TASK STATEMENT: For the listing beneath, state how many lines contain the string "Locate". Give the number by itself.

Segment Start: RECORDS PROVIDED

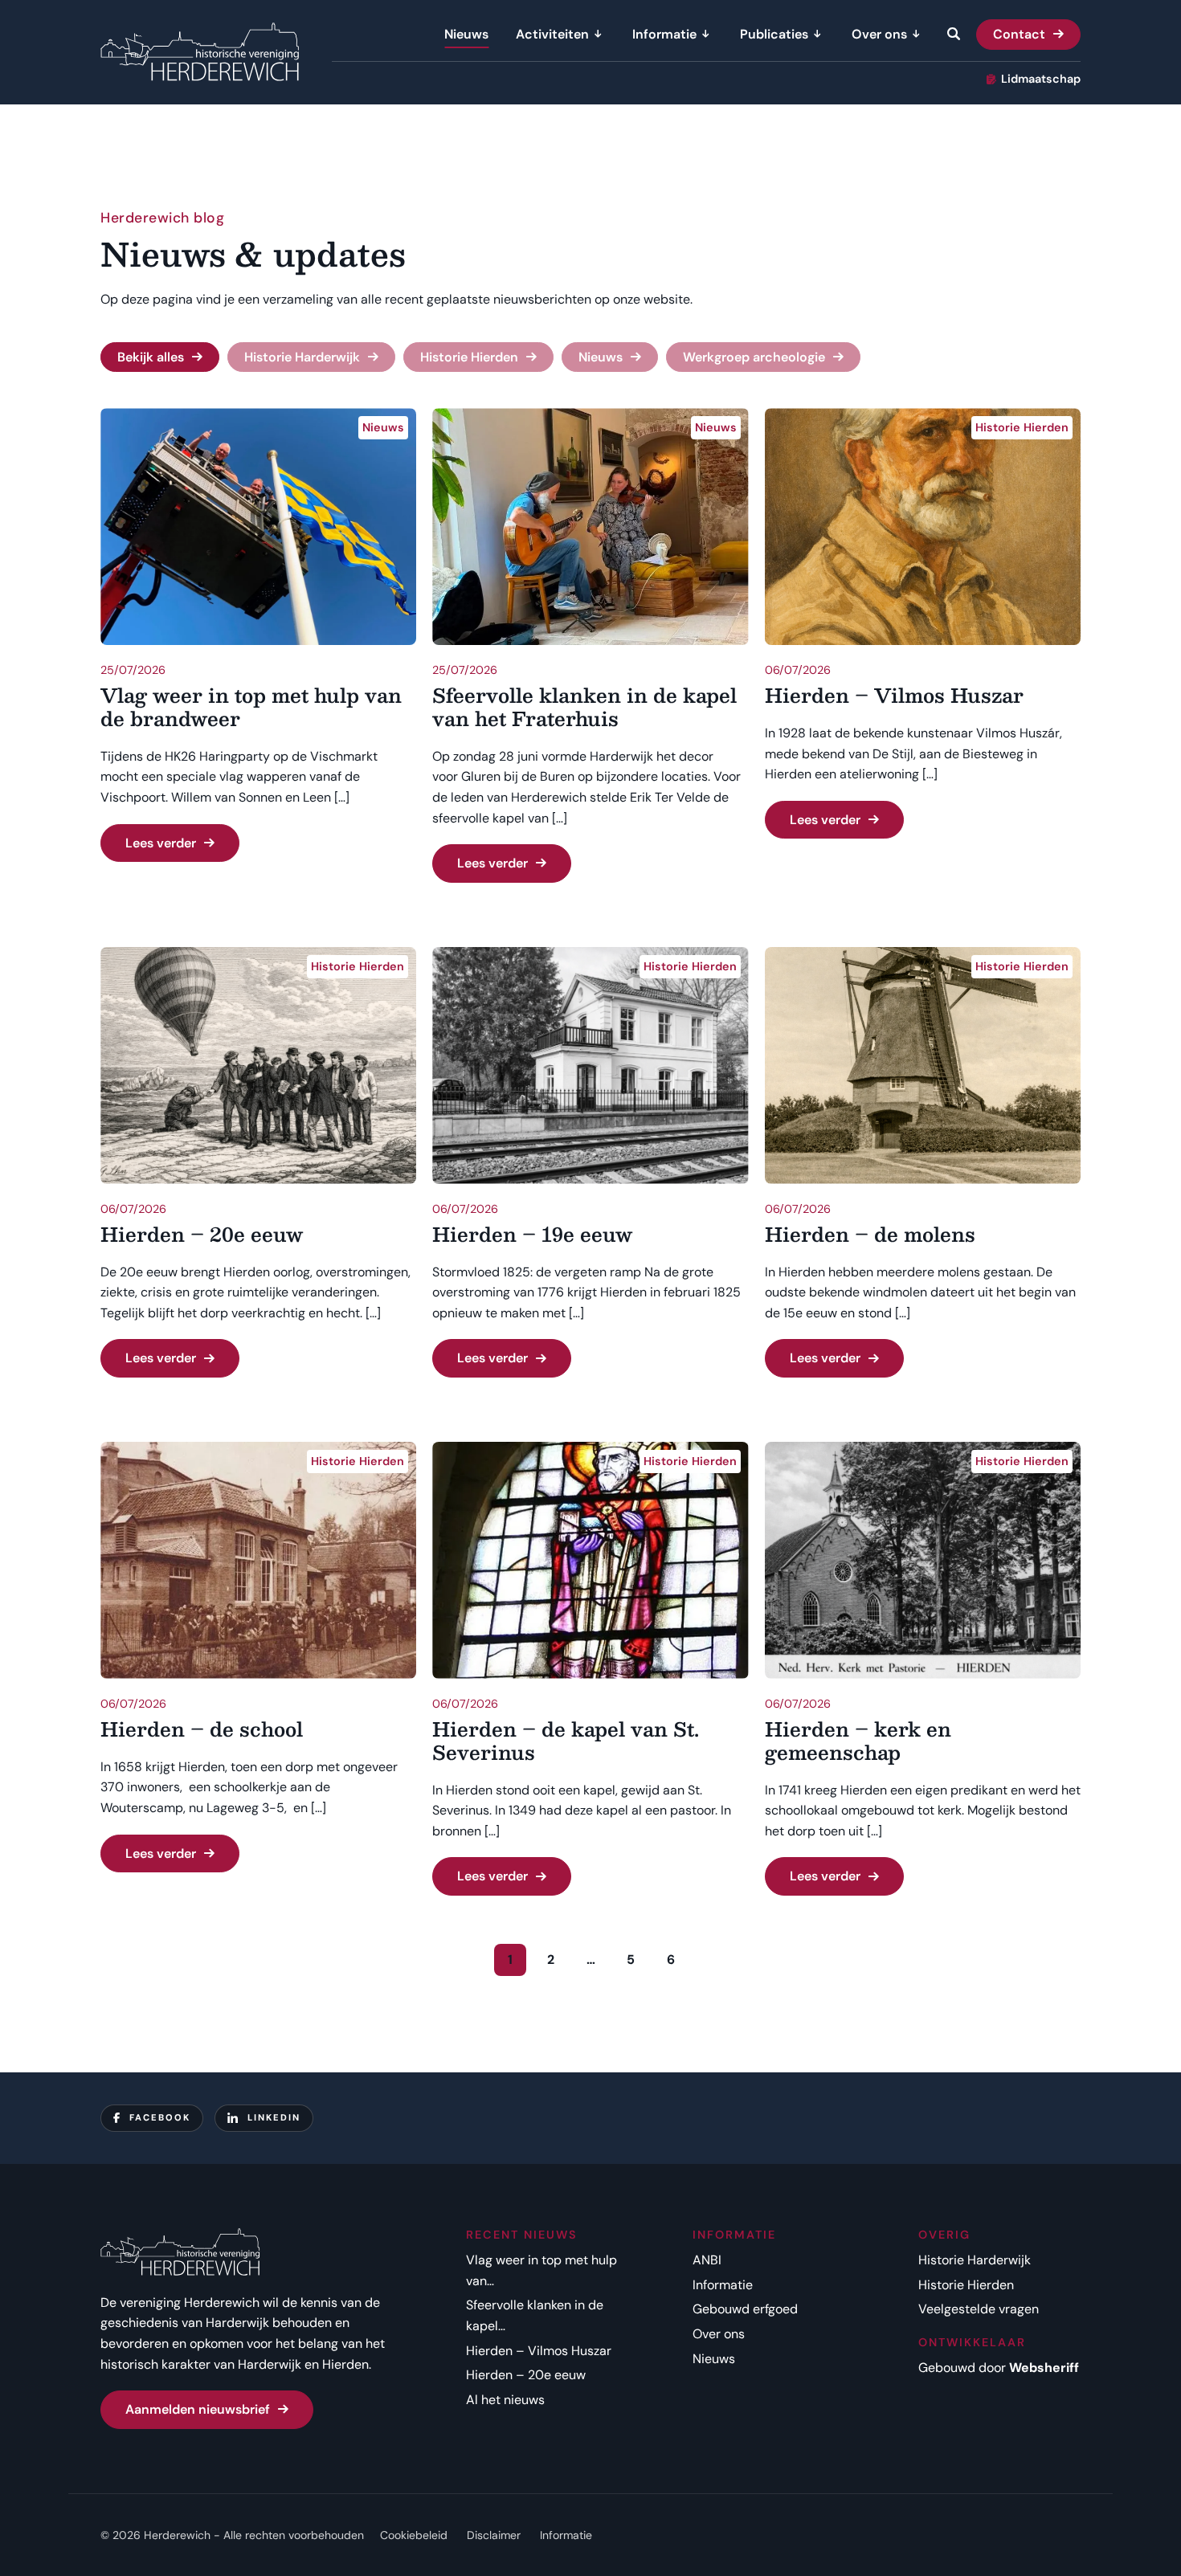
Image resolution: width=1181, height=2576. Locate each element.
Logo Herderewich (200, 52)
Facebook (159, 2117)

Segment End: RECORDS PROVIDED
Segment Start: RECORDS PROVIDED

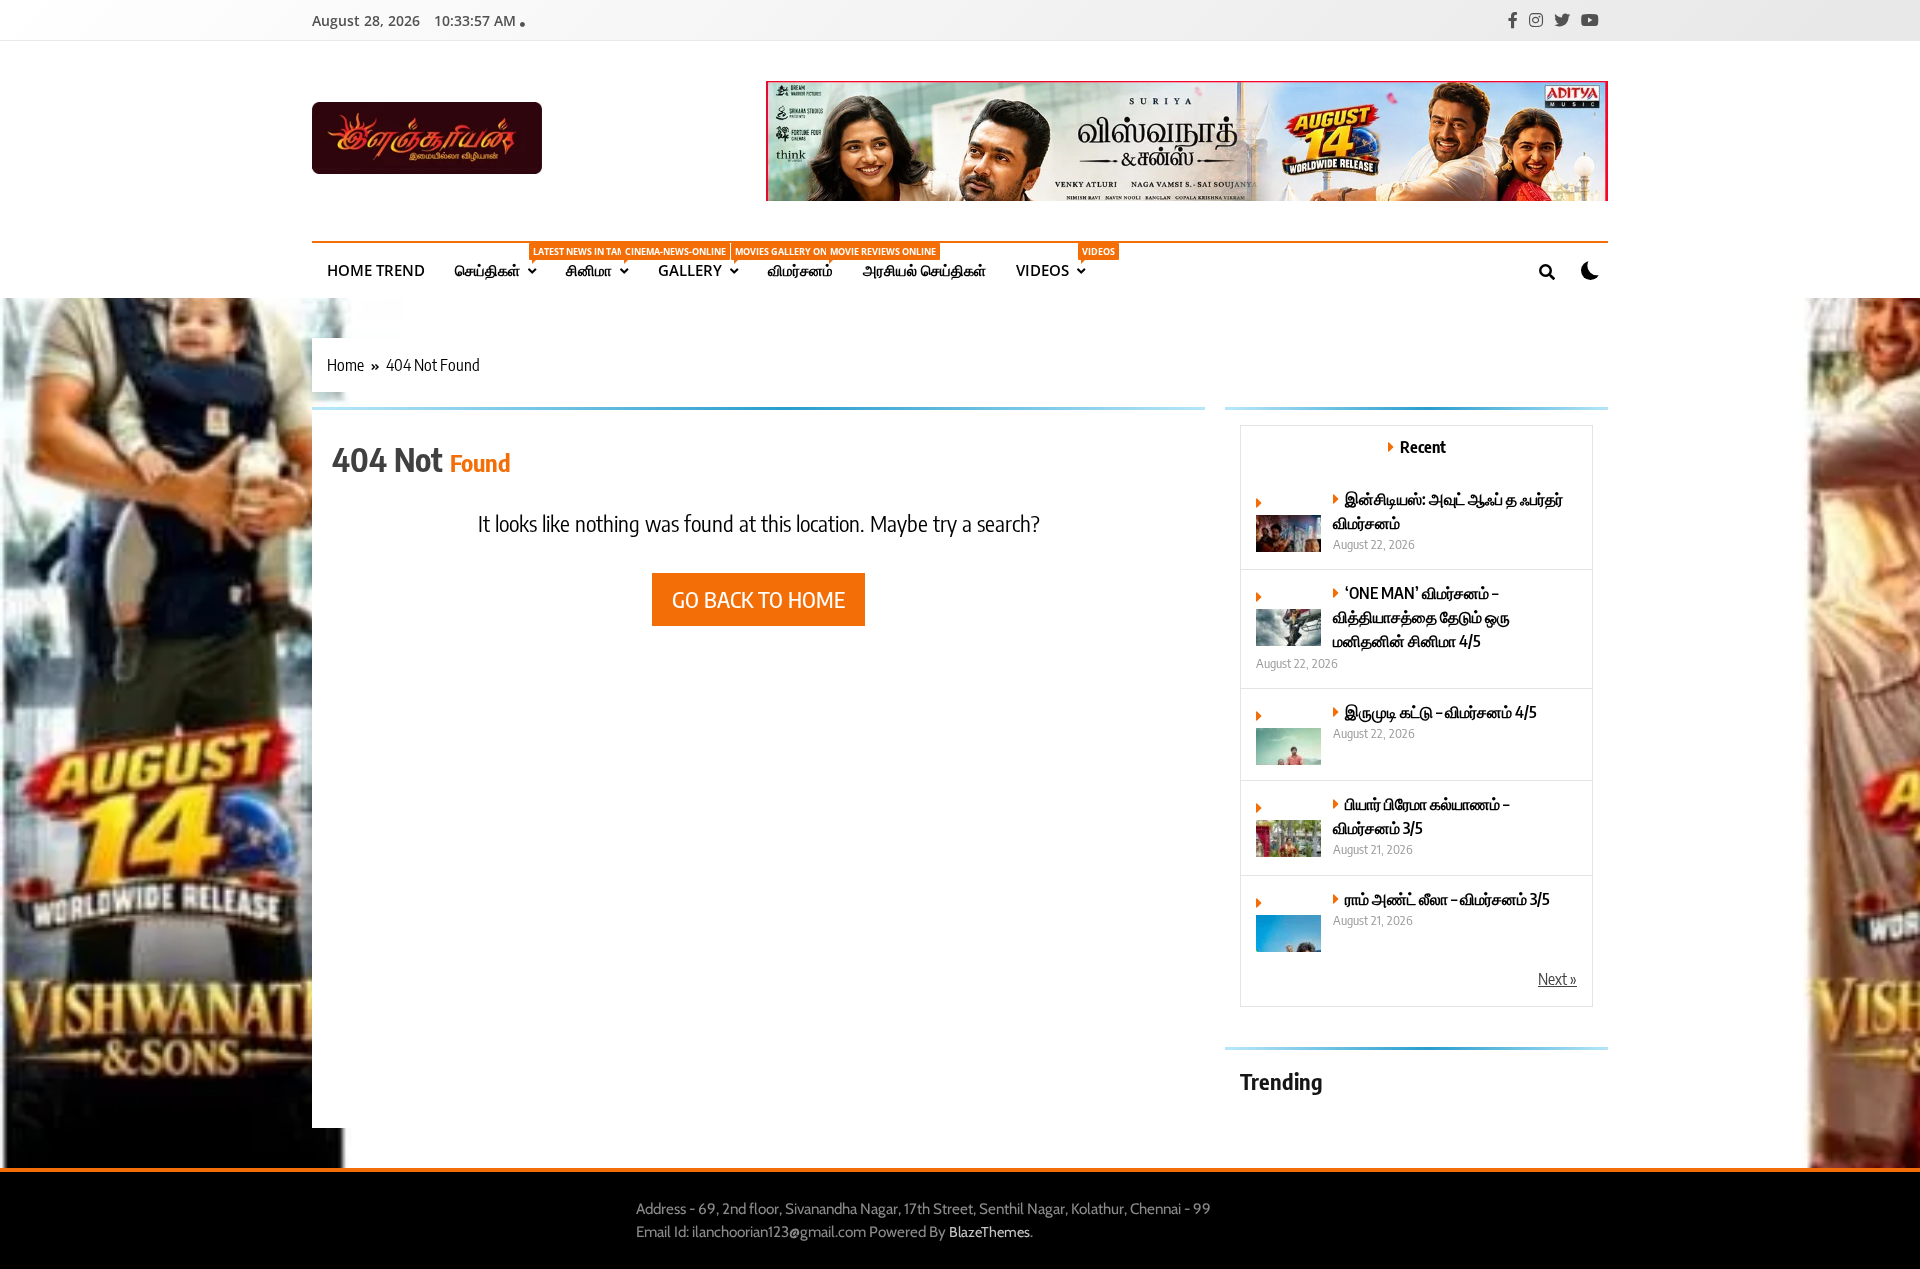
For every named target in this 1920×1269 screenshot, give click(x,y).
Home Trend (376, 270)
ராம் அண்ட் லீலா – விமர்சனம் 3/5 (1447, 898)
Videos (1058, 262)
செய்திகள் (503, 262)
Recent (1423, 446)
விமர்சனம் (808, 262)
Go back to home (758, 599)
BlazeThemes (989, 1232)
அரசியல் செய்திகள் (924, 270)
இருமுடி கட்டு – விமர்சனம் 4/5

Segment End: RECORDS PROVIDED
Segment Start: RECORDS PROVIDED

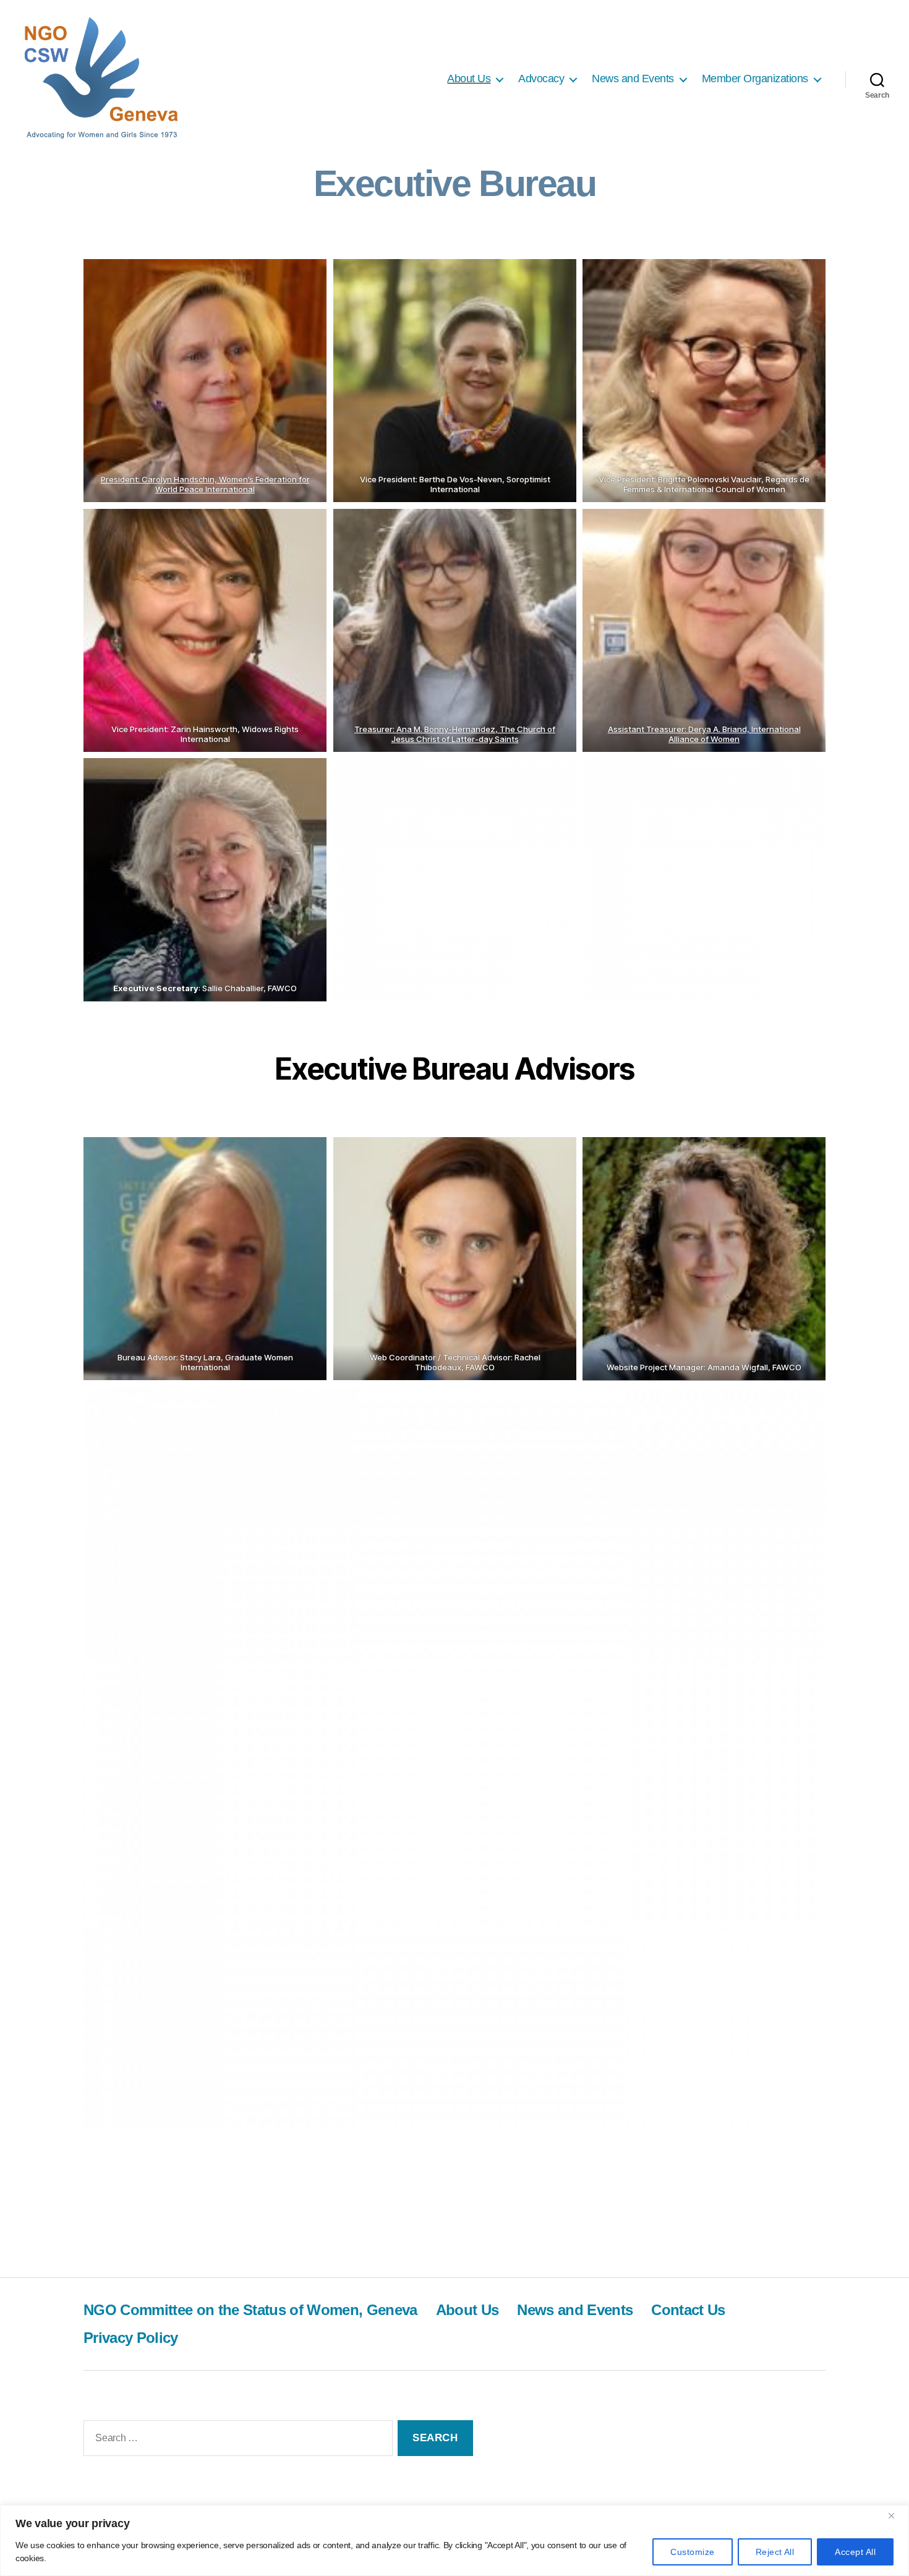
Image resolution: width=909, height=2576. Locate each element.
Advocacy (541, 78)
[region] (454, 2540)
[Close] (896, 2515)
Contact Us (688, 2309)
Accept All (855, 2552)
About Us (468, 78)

Segment End: RECORDS PROVIDED

SOLUTION TO THE EXERCISE: 2